Der Beginn von Christine Chandlers zweifelhafter Internet-Karriere begann Mitte der 2000er Jahre mit der Veröffentlichung des Webcomic „Sonichu“ – einer Mischung aus den Videospielfiguren Sonic und Pikachu. Der unter anderem auf MySpace veröffentlichte Comic und die dahintersteckende Person zogen schnell die Aufmerksamkeit des Internet auf sich. Chandler, die von ihren Eltern vernachlässigt und von ihren Mitschüler*innen gemobbt wurde, legte als Jugendliche und junge Erwachsene online eine Verhalten an den Tag, dass changierte zwischen Fremdscham hervorrufenden Aktionen bis zu einer Übergriffigkeit, die an Incels erinnerte. Sie war, wie auch durch ihren Webcomic dokumentiert, besessen von der Suche nach einer Partnerin („boyfriend-free girlfriend“, wie Chandler schrieb). Um dies zu erreichen, lief Christine beispielsweise mit einem Schild durch ihren Wohnort in Virgina, darauf der Hinweis, sie suche eine FreundinAuch hinterließ sie entsprechende Notizen an öffentlichen Orten. Kurzum, sie war gefundenes Fressen für die User:innen des Imageboards 4chan und das Troll-Wikipedia Encyclopaedia Dramatica, auf denen 2007 Auszüge von „Sonichu“ veröffentlicht wurden. Innerhalb von kürzester Zeit wurde die Comiczeichnerin zum Gespött der unangenehmen Ecken des Internets. Die Trolle bemerkten sehr schnell, dass sie Chandler sehr gut provozieren konnten, und die Comics und Videos, die sie als Reaktion auf erfahrene Häme produzierte, weiteres Material ablieferten, um sich darüber lustig zu machen. Dass sich ein Mob von Menschen systematisch an einer autistischen Person abarbeitete, rechtfertigten sie – ähnlich wie es die „Haider“ bei Rainer Winkler tun – mit Chandlers eigenem problematischem Verhalten, wie häufig von ihr getätigten homofeindlichen oder rassistischen Aussagen. Der Podcast „Behind the Bastards“, der zwei sehr aufschlussreiche Episoden über Chandler und das Forum „Kiwi Farms“ veröffentlicht hat, fasst die Position der Trolle recht gut zusammen: Chandler produziert „Cringe“, sie sei also quasi selbst schuld daran, dass sich Menschen im Internet über sie lustig machten. Dokumentiert wurde alles auf einem 2013 eigens dafür angelegten Forum, dem CWCWiki.
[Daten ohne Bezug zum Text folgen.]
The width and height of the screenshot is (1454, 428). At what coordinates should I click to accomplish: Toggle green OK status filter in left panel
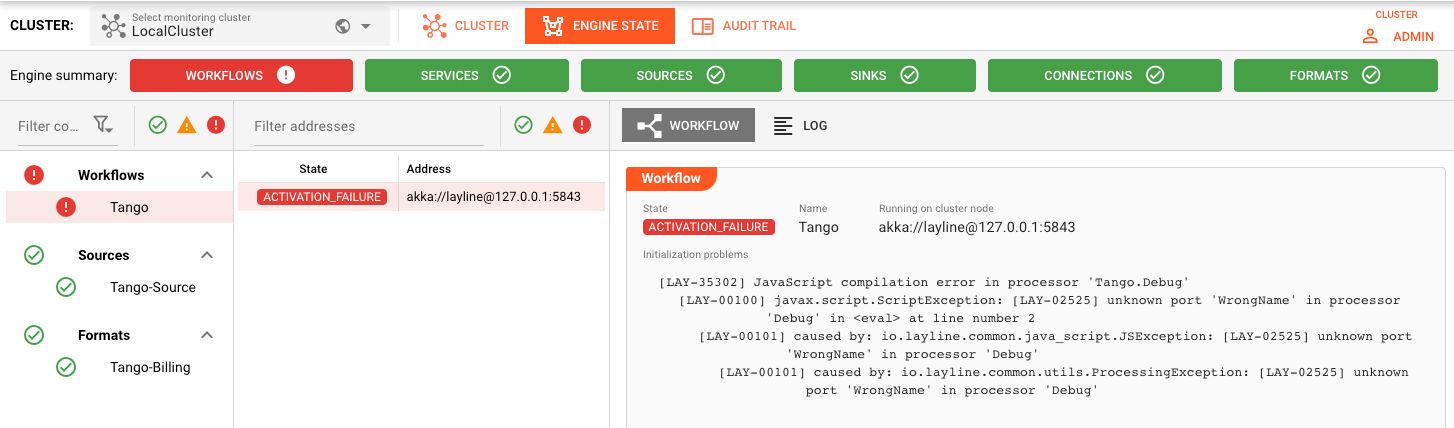[x=157, y=125]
Über die Jahre hinweg eskalierten die Trolling-Angriffe gegen Christine, ebenso Troll-Angriffe gegen ihre Familienmitglieder. Das Ziel war: das Opfer zu demütigen, um sich darüber zu ergötzen. Beispiele sind: ein 13 Jahre alter Junge gab sich als erwachsene Frau aus und führte eine Online-Beziehung zu ihr, um später bei laufendem Tonbandgerät zu offenbaren, dass Chandler Telefonsex mit einem Minderjährigen gehabt hatte. Mehrere Frauen aus dem CWCWiki-Umfeld gingen auf fingierte Dates mit Christine, und nahmen diese heimlich auf. Trolle schickten Sexarbeiterinnen zu Chandler nach Hause. Chandler wurde in der Öffentlichkeit fotografiert, jedes Video, jedes Produkt, das sie online verkaufte, jedes Bild, jeder Social Media-Post, jeder Schritt und Tritt den sie ging: All das wurde dokumentiert und für die selbsternannten „Christorians“ genussvoll aufbereitet. Es ist notwendig, sich hier vor Augen zu halten, dass es sich bei Chandler um eine geistig eingeschränkte, ausgesprochen naive Person handelt, deren Bezug zur Realität immens verzerrt ist. Dies wurde von einer besonders sadistischen Troll-Clique ausgenutzt, um Chandler unter anderem um 6000 Dollar zu erpressen, sie zu nötigen, die eigene Mutter zu schlagen oder sich selbst online zu prostituieren. Dies sind nur Auszüge aus dem Mobbing, das Chris Chan seit fast 20 Jahren erfährt.
Das Forum Kiwi Farms
Chandler sollte nicht die einzige „Lolcow“ bleiben, die zum Opfer des 2015 in Kiwi Farms umbenannten Forums CWCWiki wurde. Wie die Angriffe gegen Chandler vermuten lassen, ist die Selbstbezeichnung des Forums als ein Ort, auf dem sich interessierte Menschen über faszinierende Online-Persönlichkeiten austauschen, nichts anderes als ein Euphemismus für „der widerlichste Ort im Internet“. Das Forum war eines der treibenden Kräfte hinter der extrem misogynen Gamer Gate-Kampagne, die FLINTA *-Personen („FLINTA“ ist das Akronym für „Frauen, Lesben, Inter, Nonbinary, Trans und Agender“) aus der Videospielszene attackierte und zur Folge hatte, dass die Adressen und Details aus dem Privatleben veröffentlicht wurden, sie zahlreiche Mord- und Vergewaltigungsdrohungen erhielten, regelmäßig mit Diffamierungen und Anfeindungen konfrontiert waren und mehrfach den Wohnort wechseln mussten.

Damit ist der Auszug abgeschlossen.